Recent update on Dr. Nicola Mason’s work on developing a cancer vaccine in dogs.
The goal of this proposal is to build on our previous work developing a cell-based vaccine that aims to stimulate potent tumor-specific immune cells (known as T cells) that will kill lymphoma cancer cells. Our previous work has shown that white blood cells known as B cells found in the peripheral blood can be activated and grown outside of the body using special “feeder cells” that express an important molecule known as CD40L. The stimulated B cells (known as CD40- B cells) can be loaded with genetic material (RNA) that has been extracted from the patient’s tumor. When re-injected back into the patient, the CD40-B cells are able to present the tumor material to the body’s immune system and stimulate an anti-tumor immune response. We have shown in a phase I clinical trial that this approach has produced promising results with respect to prolonging overall survival in dogs with lymphoma. Since then we have been working to further improve this vaccine in 2 important ways: firstly we aim to generate a more robust system that induces greater B cell proliferation and produces B cells that have improved capacity to stimulate the patient’s T cells against the cancerous cells; and secondly to generate a more user-friendly system of B cell activation and expansion that would only require basic laboratory equipment to make these vaccines for canine patients. This is an important step towards potential commercialization of the product enabling its use for many more dogs.
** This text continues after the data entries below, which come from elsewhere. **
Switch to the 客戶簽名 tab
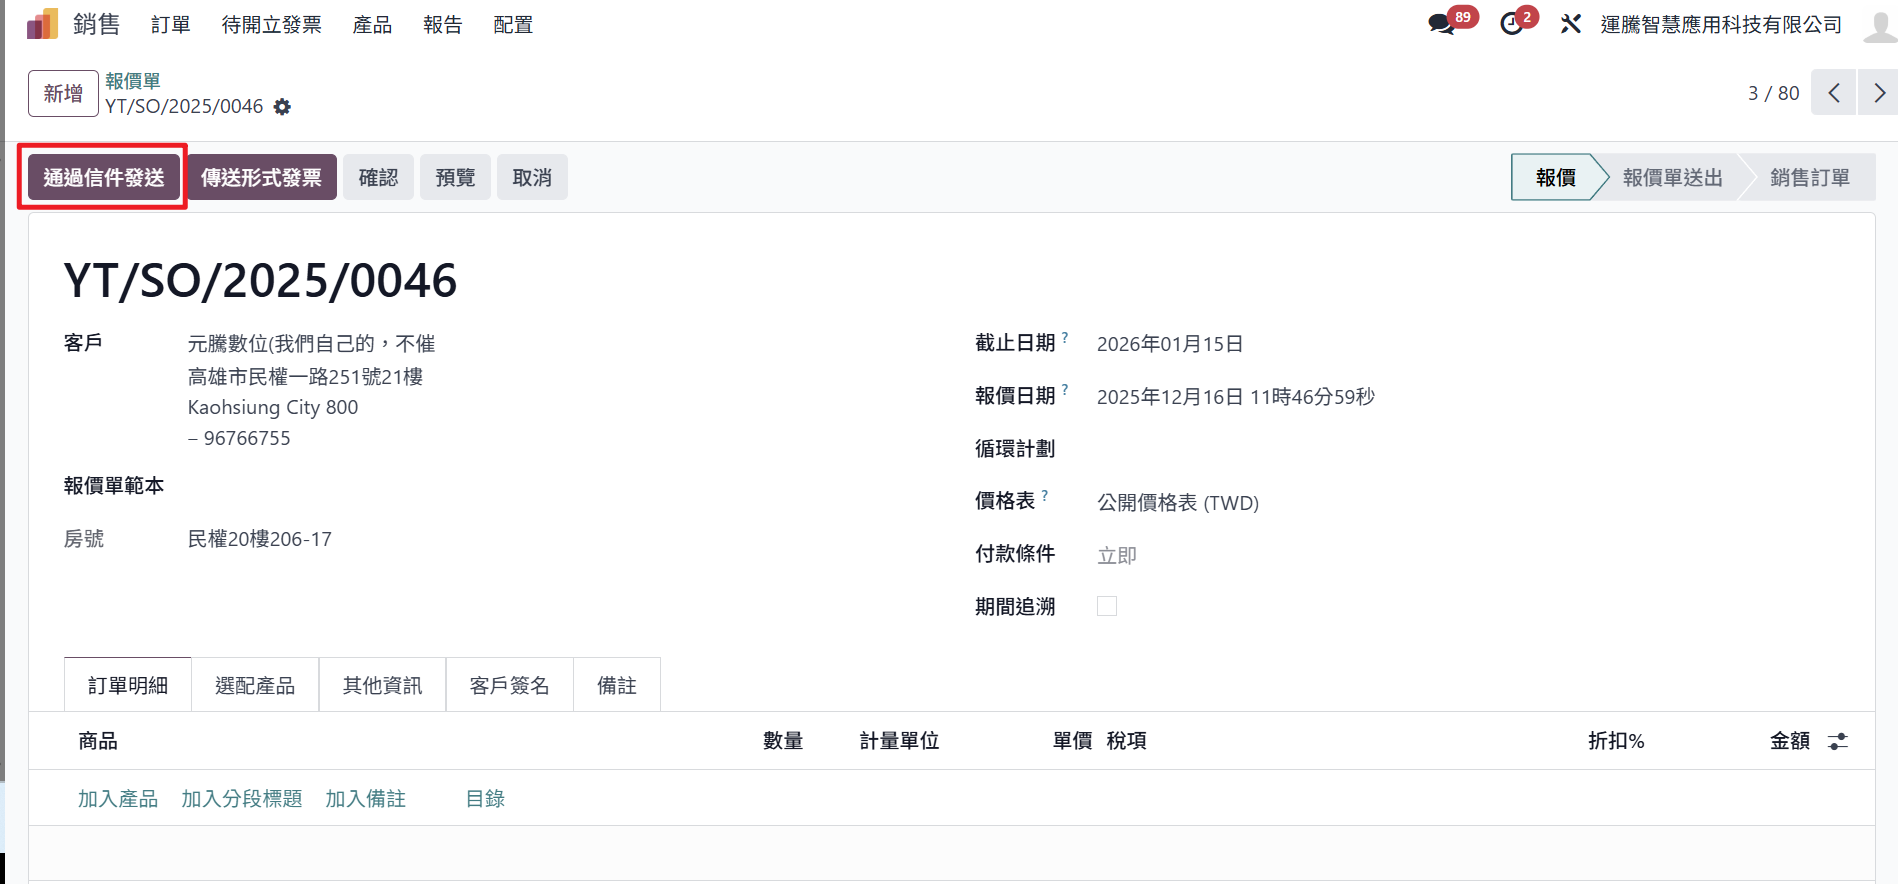 tap(509, 685)
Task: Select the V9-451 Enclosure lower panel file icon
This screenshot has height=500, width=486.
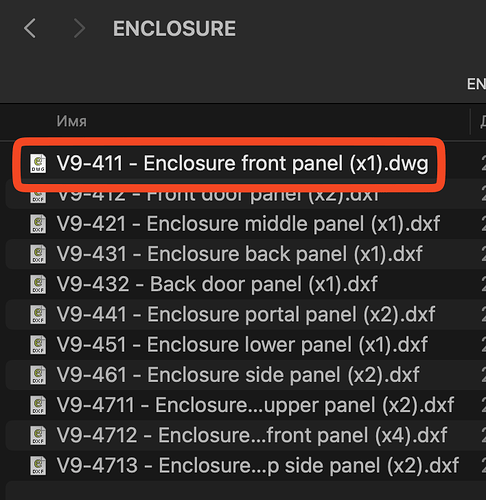Action: [38, 345]
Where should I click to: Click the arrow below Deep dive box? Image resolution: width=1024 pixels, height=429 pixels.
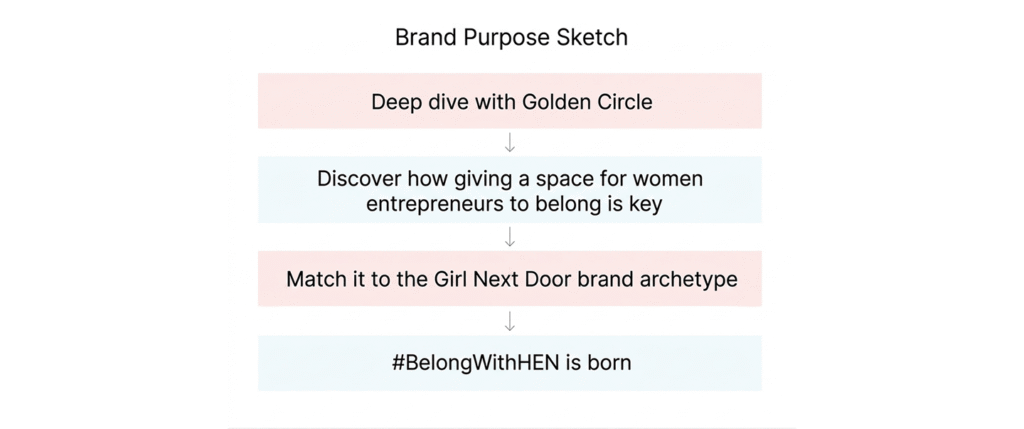[510, 142]
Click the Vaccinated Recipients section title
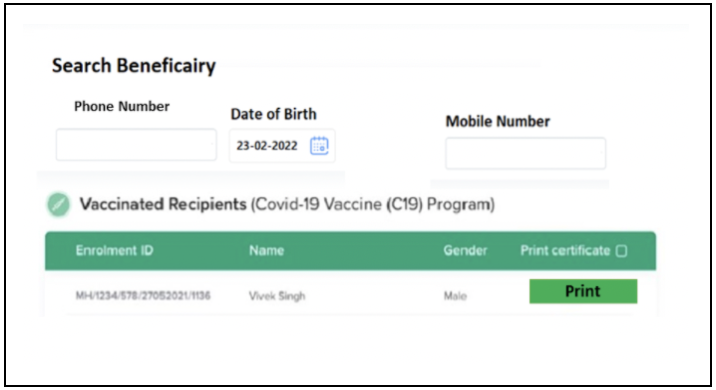Screen dimensions: 716x390 [163, 204]
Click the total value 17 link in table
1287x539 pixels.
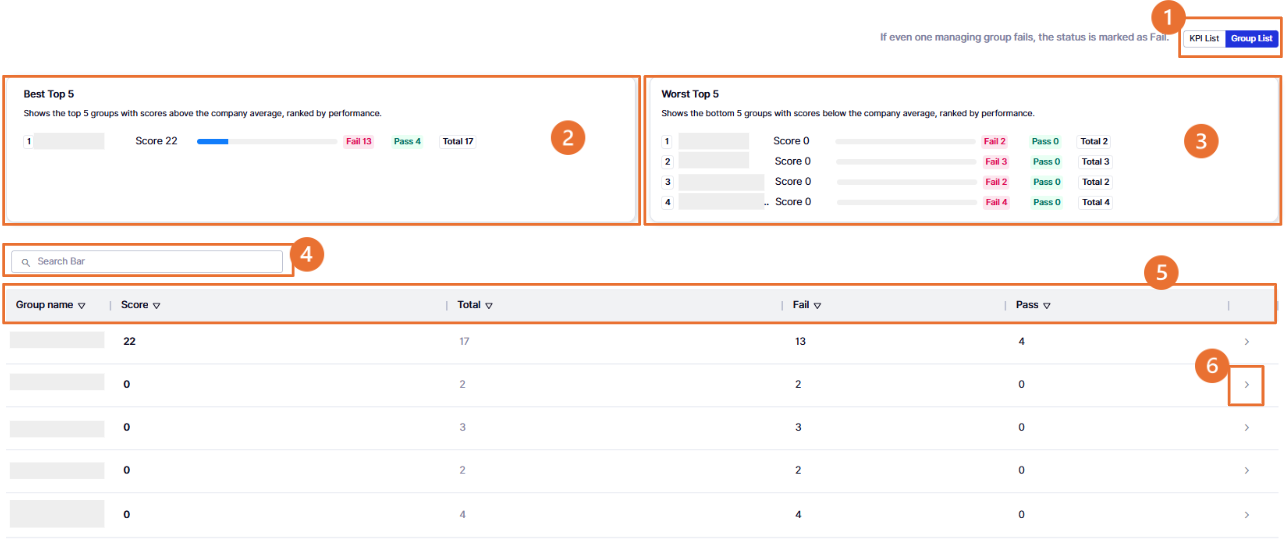pyautogui.click(x=464, y=342)
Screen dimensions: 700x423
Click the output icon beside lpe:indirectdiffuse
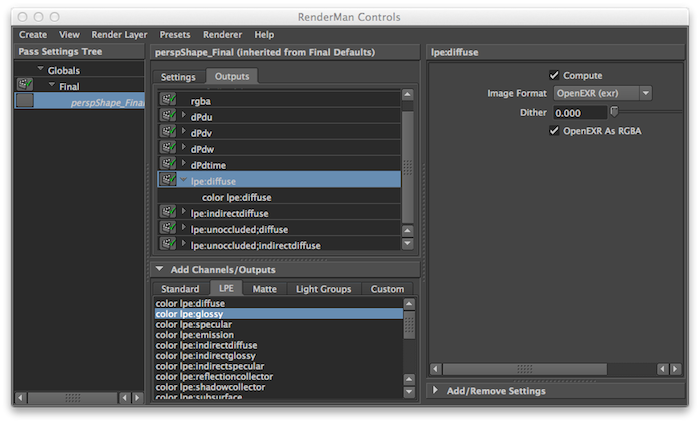(168, 212)
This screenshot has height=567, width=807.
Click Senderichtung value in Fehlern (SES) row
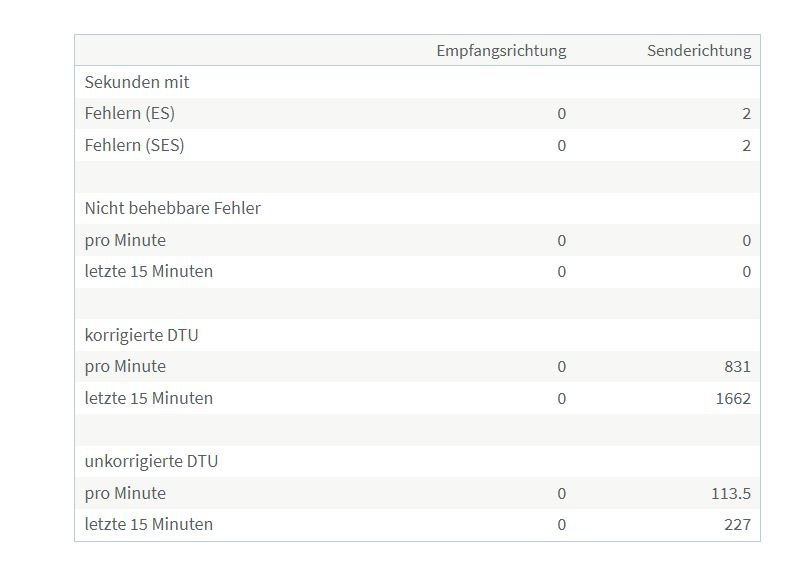click(x=746, y=145)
Our work has focused on optimizing the feeder cells that are used to stimulate B cells from the patient’s blood. Our proposed clinical trial involves repeat vaccination of dogs with lymphoma (rather than just 3 initial vaccines as per our first, phase I trial). Thus generation of a robust system that allows for optimal B cell activation and expansion aims to supply more B cells that can be cryopreserved for repeat vaccinations.
Current methods of generating the CD40-B vaccine from lymphoma patients are laborintensive and require specialized laboratory equipment that is not available in most facilities. Therefore, we have now made second-generation feeder cells that stably express the canine form of CD40L (we previously used the human CD40L molecule in our feeder cells). We found that our second-generation canine CD40L expressing feeder cells are much simpler to maintain in the laboratory than the previously used transfected cells expressing human CD40L.
We also performed several experiments to evaluate whether these second-generation feeder cells can be irradiated, frozen and then thawed prior to their effective use in B cell generation. This would enable these cells to be distributed to other centers that do not have ready access to an irradiator and enable those centers to generate CD40-B cell vaccines on site. We have found that canine B cell expansion using thawed, previously irradiated KTcCD40L feeder cells is possible however it is sub-optimal when compared to freshly irradiated feeder cells. Therefore, we will continue to generate CD40-B cell vaccines using freshly irradiated feeder cells. Interestingly, although our second-generation feeder cells are easier to maintain, we found that they appeared to only support B cell expansion for one round of stimulation and then the B cells died in the culture. After interrogating the system, we believe that the reason for this is that the new feeder cells support robust proliferation of B cells that requires altered culture conditions (diluting the rapidly expanding B cells out to lower concentrations than before and re-stimulating the B cells at shorter time intervals). We are now finalizing these important changes to our standard operating procedure.
Regulatory approval for our second clinical trial using our improved CD40-B cell technology has been given and we have recruited 2 dogs to date. Unfortunately both dogs failed to achieve clinical remission with chemotherapy and we were ineligible for the clinical trial. The difficulties we have had with identifying the reason for the apparent “failure” of our B cell culture system has significantly delayed our progress on the clinical part of this trial and we have had to temporarily halt trial recruitment. However, following 2 more confirmatory experiments we hope to start enrollment again within the next few weeks.